__Aim of the exercise__. Every line of the material is to be repeated exactly as it stands.
━━━ Input data
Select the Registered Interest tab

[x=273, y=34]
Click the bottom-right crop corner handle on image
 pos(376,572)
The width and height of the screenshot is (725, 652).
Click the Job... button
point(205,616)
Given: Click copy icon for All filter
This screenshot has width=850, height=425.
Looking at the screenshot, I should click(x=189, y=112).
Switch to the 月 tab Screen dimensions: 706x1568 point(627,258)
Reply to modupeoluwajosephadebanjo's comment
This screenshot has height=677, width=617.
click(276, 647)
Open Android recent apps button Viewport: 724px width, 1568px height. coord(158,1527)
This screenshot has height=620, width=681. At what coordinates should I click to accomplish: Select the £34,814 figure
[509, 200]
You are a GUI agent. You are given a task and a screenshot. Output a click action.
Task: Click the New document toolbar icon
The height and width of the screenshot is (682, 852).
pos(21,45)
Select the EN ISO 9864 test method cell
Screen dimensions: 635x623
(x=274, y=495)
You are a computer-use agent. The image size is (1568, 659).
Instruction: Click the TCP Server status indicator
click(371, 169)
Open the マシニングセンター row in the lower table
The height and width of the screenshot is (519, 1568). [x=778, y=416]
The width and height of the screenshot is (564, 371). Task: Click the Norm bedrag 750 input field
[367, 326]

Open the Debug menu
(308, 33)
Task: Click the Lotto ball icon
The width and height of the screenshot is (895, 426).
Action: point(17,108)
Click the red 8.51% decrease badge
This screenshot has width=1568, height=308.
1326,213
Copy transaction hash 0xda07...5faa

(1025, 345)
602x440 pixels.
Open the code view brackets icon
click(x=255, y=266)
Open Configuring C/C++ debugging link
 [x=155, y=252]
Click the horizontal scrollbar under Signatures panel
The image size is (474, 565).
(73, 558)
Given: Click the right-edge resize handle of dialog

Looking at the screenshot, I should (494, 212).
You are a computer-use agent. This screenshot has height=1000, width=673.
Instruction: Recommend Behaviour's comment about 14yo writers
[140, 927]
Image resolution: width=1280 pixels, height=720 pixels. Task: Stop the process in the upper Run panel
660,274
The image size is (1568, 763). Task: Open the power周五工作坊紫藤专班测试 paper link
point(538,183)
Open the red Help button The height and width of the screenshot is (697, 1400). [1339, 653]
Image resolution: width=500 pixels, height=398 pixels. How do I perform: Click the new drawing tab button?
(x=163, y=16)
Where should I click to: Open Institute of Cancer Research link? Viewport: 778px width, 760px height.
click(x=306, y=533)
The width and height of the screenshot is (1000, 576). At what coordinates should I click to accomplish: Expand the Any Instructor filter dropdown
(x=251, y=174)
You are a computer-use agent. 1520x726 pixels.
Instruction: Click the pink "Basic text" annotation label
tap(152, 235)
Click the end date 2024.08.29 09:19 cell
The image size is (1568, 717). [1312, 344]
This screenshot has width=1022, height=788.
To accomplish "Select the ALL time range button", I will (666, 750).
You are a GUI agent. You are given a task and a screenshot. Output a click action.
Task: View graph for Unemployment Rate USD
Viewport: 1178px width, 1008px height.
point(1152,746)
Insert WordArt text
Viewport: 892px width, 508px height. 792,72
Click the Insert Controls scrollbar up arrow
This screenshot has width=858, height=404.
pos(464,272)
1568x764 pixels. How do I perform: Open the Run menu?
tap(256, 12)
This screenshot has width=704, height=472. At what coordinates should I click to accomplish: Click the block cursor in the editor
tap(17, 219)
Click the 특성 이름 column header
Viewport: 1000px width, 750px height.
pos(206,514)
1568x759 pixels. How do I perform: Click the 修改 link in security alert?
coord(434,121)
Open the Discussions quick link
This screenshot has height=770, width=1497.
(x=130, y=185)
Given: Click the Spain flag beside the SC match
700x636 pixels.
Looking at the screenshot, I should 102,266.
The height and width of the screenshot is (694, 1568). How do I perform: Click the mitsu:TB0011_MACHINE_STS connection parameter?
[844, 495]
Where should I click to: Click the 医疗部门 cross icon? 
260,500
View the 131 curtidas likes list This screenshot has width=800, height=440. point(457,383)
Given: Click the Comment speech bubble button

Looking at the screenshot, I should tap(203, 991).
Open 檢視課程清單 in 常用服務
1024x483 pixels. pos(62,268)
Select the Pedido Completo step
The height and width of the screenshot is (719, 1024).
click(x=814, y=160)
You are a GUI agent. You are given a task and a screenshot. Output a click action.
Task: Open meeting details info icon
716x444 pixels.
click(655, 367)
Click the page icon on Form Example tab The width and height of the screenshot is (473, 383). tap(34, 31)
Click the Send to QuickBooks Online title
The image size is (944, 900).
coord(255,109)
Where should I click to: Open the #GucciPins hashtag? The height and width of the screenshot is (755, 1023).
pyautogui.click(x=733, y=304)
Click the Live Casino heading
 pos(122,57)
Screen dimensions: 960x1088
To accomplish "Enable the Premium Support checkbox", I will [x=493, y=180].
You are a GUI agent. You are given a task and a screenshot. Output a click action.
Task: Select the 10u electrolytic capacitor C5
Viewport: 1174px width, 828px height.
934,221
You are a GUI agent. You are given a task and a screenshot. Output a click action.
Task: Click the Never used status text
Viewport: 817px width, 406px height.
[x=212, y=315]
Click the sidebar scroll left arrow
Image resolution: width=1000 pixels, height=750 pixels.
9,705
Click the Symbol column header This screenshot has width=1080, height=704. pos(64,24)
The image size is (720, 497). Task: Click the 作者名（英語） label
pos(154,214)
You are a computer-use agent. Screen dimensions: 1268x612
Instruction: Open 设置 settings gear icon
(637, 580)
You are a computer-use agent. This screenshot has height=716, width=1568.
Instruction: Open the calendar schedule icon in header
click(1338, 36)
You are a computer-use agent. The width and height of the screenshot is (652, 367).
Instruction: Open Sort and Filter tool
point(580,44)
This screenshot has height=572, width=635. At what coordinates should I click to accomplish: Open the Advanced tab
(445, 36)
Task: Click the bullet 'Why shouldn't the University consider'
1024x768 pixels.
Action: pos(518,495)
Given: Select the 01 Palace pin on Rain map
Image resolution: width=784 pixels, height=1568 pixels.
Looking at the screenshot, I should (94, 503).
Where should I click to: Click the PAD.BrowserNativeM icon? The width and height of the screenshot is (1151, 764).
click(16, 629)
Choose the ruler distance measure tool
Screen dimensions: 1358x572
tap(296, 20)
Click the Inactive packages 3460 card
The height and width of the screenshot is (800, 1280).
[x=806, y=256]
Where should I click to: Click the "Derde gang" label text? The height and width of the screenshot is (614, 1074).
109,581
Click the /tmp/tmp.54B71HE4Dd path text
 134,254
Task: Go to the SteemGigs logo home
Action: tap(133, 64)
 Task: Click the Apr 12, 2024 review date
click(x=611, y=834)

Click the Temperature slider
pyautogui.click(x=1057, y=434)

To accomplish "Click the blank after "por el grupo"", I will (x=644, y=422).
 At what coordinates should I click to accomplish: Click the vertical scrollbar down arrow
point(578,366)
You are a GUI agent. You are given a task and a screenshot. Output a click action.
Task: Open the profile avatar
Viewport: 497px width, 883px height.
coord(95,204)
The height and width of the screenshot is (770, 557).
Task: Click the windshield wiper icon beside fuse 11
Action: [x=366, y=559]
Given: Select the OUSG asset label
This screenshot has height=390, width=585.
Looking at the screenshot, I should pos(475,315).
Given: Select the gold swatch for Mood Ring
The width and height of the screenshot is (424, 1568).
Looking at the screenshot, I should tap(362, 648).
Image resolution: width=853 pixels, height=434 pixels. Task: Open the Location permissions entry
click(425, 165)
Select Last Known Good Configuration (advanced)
━━━━━━
__Problem solution__.
Select the Registered Interest tab

[x=273, y=34]
Click the bottom-right crop corner handle on image
 pos(376,572)
The width and height of the screenshot is (725, 652).
Click the Job... button
point(205,616)
Given: Click copy icon for All filter
This screenshot has width=850, height=425.
Looking at the screenshot, I should click(x=189, y=112).
Switch to the 月 tab Screen dimensions: 706x1568 point(627,258)
Reply to modupeoluwajosephadebanjo's comment
This screenshot has height=677, width=617.
click(276, 647)
Open Android recent apps button Viewport: 724px width, 1568px height. coord(158,1527)
This screenshot has height=620, width=681. At what coordinates should I click to accomplish: Select the £34,814 figure
[509, 200]
You are a GUI agent. You are given a task and a screenshot. Output a click action.
Task: Click the New document toolbar icon
The height and width of the screenshot is (682, 852).
pos(21,45)
Select the EN ISO 9864 test method cell
Screen dimensions: 635x623
(x=274, y=495)
You are a computer-use agent. The image size is (1568, 659).
Instruction: Click the TCP Server status indicator
click(371, 169)
Open the マシニングセンター row in the lower table
The height and width of the screenshot is (519, 1568). [x=778, y=416]
The width and height of the screenshot is (564, 371). Task: Click the Norm bedrag 750 input field
[367, 326]

Open the Debug menu
(308, 33)
Task: Click the Lotto ball icon
The width and height of the screenshot is (895, 426).
Action: point(17,108)
Click the red 8.51% decrease badge
This screenshot has width=1568, height=308.
1326,213
Copy transaction hash 0xda07...5faa

(1025, 345)
602x440 pixels.
Open the code view brackets icon
click(x=255, y=266)
Open Configuring C/C++ debugging link
 [x=155, y=252]
Click the horizontal scrollbar under Signatures panel
The image size is (474, 565).
(73, 558)
Given: Click the right-edge resize handle of dialog

Looking at the screenshot, I should (494, 212).
You are a computer-use agent. This screenshot has height=1000, width=673.
Instruction: Recommend Behaviour's comment about 14yo writers
[140, 927]
Image resolution: width=1280 pixels, height=720 pixels. Task: Stop the process in the upper Run panel
660,274
The image size is (1568, 763). Task: Open the power周五工作坊紫藤专班测试 paper link
point(538,183)
Open the red Help button The height and width of the screenshot is (697, 1400). [1339, 653]
Image resolution: width=500 pixels, height=398 pixels. How do I perform: Click the new drawing tab button?
(x=163, y=16)
Where should I click to: Open Institute of Cancer Research link? Viewport: 778px width, 760px height.
click(x=306, y=533)
The width and height of the screenshot is (1000, 576). At what coordinates should I click to accomplish: Expand the Any Instructor filter dropdown
(x=251, y=174)
You are a computer-use agent. 1520x726 pixels.
Instruction: Click the pink "Basic text" annotation label
tap(152, 235)
Click the end date 2024.08.29 09:19 cell
The image size is (1568, 717). [1312, 344]
This screenshot has width=1022, height=788.
To accomplish "Select the ALL time range button", I will (666, 750).
You are a GUI agent. You are given a task and a screenshot. Output a click action.
Task: View graph for Unemployment Rate USD
Viewport: 1178px width, 1008px height.
point(1152,746)
Insert WordArt text
Viewport: 892px width, 508px height. 792,72
Click the Insert Controls scrollbar up arrow
This screenshot has width=858, height=404.
pos(464,272)
1568x764 pixels. How do I perform: Open the Run menu?
tap(256, 12)
This screenshot has width=704, height=472. At what coordinates should I click to accomplish: Click the block cursor in the editor
tap(17, 219)
Click the 특성 이름 column header
Viewport: 1000px width, 750px height.
pos(206,514)
1568x759 pixels. How do I perform: Click the 修改 link in security alert?
coord(434,121)
Open the Discussions quick link
This screenshot has height=770, width=1497.
(x=130, y=185)
Given: Click the Spain flag beside the SC match
700x636 pixels.
Looking at the screenshot, I should 102,266.
The height and width of the screenshot is (694, 1568). How do I perform: Click the mitsu:TB0011_MACHINE_STS connection parameter?
[844, 495]
Where should I click to: Click the 医疗部门 cross icon? 
260,500
View the 131 curtidas likes list This screenshot has width=800, height=440. point(457,383)
Given: Click the Comment speech bubble button

Looking at the screenshot, I should tap(203, 991).
Open 檢視課程清單 in 常用服務
1024x483 pixels. pos(62,268)
Select the Pedido Completo step
The height and width of the screenshot is (719, 1024).
click(x=814, y=160)
You are a GUI agent. You are given a task and a screenshot. Output a click action.
Task: Open meeting details info icon
716x444 pixels.
click(655, 367)
Click the page icon on Form Example tab The width and height of the screenshot is (473, 383). tap(34, 31)
Click the Send to QuickBooks Online title
The image size is (944, 900).
coord(255,109)
Where should I click to: Open the #GucciPins hashtag? The height and width of the screenshot is (755, 1023).
pyautogui.click(x=733, y=304)
Click the Live Casino heading
 pos(122,57)
Screen dimensions: 960x1088
To accomplish "Enable the Premium Support checkbox", I will [x=493, y=180].
You are a GUI agent. You are given a task and a screenshot. Output a click action.
Task: Select the 10u electrolytic capacitor C5
Viewport: 1174px width, 828px height.
934,221
You are a GUI agent. You are given a task and a screenshot. Output a click action.
Task: Click the Never used status text
Viewport: 817px width, 406px height.
[x=212, y=315]
Click the sidebar scroll left arrow
Image resolution: width=1000 pixels, height=750 pixels.
9,705
Click the Symbol column header This screenshot has width=1080, height=704. pos(64,24)
The image size is (720, 497). Task: Click the 作者名（英語） label
pos(154,214)
You are a computer-use agent. Screen dimensions: 1268x612
Instruction: Open 设置 settings gear icon
(637, 580)
You are a computer-use agent. This screenshot has height=716, width=1568.
Instruction: Open the calendar schedule icon in header
click(1338, 36)
You are a computer-use agent. The width and height of the screenshot is (652, 367).
Instruction: Open Sort and Filter tool
point(580,44)
This screenshot has height=572, width=635. At what coordinates should I click to accomplish: Open the Advanced tab
(445, 36)
Task: Click the bullet 'Why shouldn't the University consider'
1024x768 pixels.
Action: pos(518,495)
Given: Select the 01 Palace pin on Rain map
Image resolution: width=784 pixels, height=1568 pixels.
Looking at the screenshot, I should (94, 503).
Where should I click to: Click the PAD.BrowserNativeM icon? The width and height of the screenshot is (1151, 764).
click(16, 629)
Choose the ruler distance measure tool
Screen dimensions: 1358x572
tap(296, 20)
Click the Inactive packages 3460 card
The height and width of the screenshot is (800, 1280).
[x=806, y=256]
Where should I click to: Click the "Derde gang" label text? The height and width of the screenshot is (614, 1074).
109,581
Click the /tmp/tmp.54B71HE4Dd path text
 134,254
Task: Go to the SteemGigs logo home
Action: tap(133, 64)
 Task: Click the Apr 12, 2024 review date
click(x=611, y=834)

Click the Temperature slider
pyautogui.click(x=1057, y=434)

To accomplish "Click the blank after "por el grupo"", I will (x=644, y=422).
 At what coordinates should I click to accomplish: Click the vertical scrollbar down arrow
point(578,366)
You are a GUI agent. You are given a task and a screenshot. Output a click action.
Task: Open the profile avatar
Viewport: 497px width, 883px height.
coord(95,204)
The height and width of the screenshot is (770, 557).
Task: Click the windshield wiper icon beside fuse 11
Action: [x=366, y=559]
Given: Select the OUSG asset label
This screenshot has height=390, width=585.
Looking at the screenshot, I should pos(475,315).
Given: Select the gold swatch for Mood Ring
The width and height of the screenshot is (424, 1568).
Looking at the screenshot, I should tap(362, 648).
Image resolution: width=853 pixels, height=434 pixels. Task: Open the Location permissions entry
click(425, 165)
Select Last Known Good Configuration (advanced)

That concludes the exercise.